Mais ne vous y méprenez pas, les deux parties restantes ne manquent pas d'intérêt pour autant. Le réalisateur taiwanais décide d'ouvrir son film sur une époque qui lui est chère. Nous voici donc en 1966, période de son enfance, qu'il érige ici comme la période des amours. Une réalisation teintée de grâce, une actrice – Shu Qi – dont les nombreux sourires furtifs ne manqueront pas de nous faire tourner la tête. Une table de billard, des boules qui s'entrechoquent et se déplacent avec malice sous le joug de joueurs habitués. Une relation dans un premier temps épistolaire, née par un heureux hasard... Puis une rencontre presque aventureuse, teintée de nostalgie et de patience.
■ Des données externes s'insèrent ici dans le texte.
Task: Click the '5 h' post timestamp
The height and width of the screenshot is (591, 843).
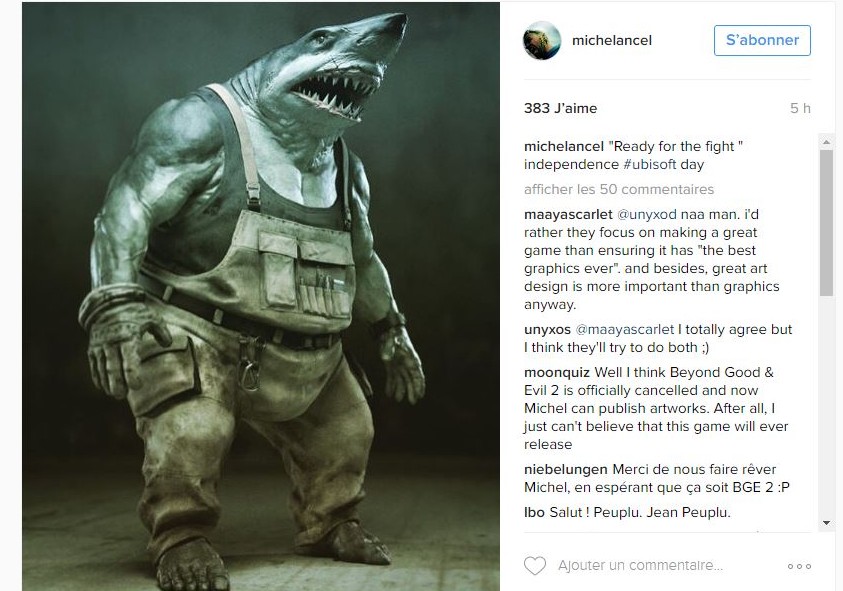Action: (x=800, y=109)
Et après cette histoire d'amour redoutablement touchante et magnifiée par une superbe esthétique, nous voici en 1911. Hou Hsio Hsien s'adapte et passe donc au film muet, aux costumes d'époque. La progression est ici plus laborieuse malgré un réel souci de cohérence. Le réalisateur s'est assez étonnamment voulu trop bavard rendant la présence d'intertitres assez lourds. L'alchimie et la passion du premier volet n'apparaissent que par intermittence.
Puis grand bond vers l'année 2005 dont certains passages ne sont pas sans nous rappeler le très bon Millenium Mambo, encore et toujours avec l'incontournable Shu Qi. Et ici le constat se fait grave et encore une fois Hou Hsiao Hsien établit un constat très noir de notre époque, après avoir préalablement glorifié la sienne. Il caricature un peu, suffisamment pour créer un climat noir et oppressant, presque morbide. Ici en 2005 l'amour se veut quasiment impossible, le lyrisme se fait absent.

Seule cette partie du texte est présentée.